Stored data
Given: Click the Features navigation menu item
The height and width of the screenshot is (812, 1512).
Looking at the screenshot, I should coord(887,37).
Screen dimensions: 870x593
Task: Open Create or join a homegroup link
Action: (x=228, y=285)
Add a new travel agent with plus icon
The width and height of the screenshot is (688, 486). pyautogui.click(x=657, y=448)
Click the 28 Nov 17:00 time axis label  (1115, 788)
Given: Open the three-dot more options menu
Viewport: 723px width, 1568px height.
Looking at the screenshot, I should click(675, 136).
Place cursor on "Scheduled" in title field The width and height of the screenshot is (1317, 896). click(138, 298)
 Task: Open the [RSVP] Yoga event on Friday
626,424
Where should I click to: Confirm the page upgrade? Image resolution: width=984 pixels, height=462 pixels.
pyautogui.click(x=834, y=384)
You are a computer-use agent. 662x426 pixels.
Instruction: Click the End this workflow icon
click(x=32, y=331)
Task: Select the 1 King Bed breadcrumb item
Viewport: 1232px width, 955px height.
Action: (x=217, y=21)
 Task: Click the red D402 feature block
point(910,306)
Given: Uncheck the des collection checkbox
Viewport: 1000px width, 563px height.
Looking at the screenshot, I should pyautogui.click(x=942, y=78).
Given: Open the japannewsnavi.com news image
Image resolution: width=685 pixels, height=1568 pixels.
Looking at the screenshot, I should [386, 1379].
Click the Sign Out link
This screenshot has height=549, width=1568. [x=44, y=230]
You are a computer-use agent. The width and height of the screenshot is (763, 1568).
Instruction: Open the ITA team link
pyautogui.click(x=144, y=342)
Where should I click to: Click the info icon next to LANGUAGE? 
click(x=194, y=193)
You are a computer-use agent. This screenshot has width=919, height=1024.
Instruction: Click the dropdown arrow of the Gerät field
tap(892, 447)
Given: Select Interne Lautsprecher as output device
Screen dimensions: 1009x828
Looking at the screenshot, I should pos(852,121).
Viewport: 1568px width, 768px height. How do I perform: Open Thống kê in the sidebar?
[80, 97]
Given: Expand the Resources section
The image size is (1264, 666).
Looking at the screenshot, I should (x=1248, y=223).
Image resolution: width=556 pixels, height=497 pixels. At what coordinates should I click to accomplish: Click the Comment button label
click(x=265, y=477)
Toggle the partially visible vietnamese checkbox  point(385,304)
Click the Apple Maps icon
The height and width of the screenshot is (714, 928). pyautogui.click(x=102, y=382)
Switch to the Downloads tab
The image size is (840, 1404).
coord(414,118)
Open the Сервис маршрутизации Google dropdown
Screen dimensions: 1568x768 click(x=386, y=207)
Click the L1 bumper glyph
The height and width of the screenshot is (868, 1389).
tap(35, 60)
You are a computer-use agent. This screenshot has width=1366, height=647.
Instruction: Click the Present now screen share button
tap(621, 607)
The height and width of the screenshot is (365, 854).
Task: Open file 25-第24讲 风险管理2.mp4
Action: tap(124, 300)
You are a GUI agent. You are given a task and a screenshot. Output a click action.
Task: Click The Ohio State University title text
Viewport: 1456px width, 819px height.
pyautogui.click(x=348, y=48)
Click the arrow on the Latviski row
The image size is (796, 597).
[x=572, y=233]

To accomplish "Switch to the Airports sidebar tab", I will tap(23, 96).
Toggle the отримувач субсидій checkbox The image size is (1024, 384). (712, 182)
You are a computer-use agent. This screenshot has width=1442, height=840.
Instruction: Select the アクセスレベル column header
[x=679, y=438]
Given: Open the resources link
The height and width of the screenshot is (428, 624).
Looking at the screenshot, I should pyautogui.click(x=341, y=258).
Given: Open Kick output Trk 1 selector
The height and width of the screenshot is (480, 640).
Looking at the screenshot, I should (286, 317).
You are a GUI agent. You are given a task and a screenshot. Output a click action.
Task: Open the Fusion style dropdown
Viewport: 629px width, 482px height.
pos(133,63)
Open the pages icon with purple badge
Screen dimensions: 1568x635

Work required - Nothing but the lines from the one holding "Given: Open Kick output Trk 1 selector" through the last line of the data may be output, and each must match exactly.

Response for this exercise -
Given: Open Kick output Trk 1 selector
The height and width of the screenshot is (480, 640).
Looking at the screenshot, I should (286, 317).
You are a GUI agent. You are given a task and a screenshot. Output a click action.
Task: Open the Fusion style dropdown
Viewport: 629px width, 482px height.
pos(133,63)
Open the pages icon with purple badge
Screen dimensions: 1568x635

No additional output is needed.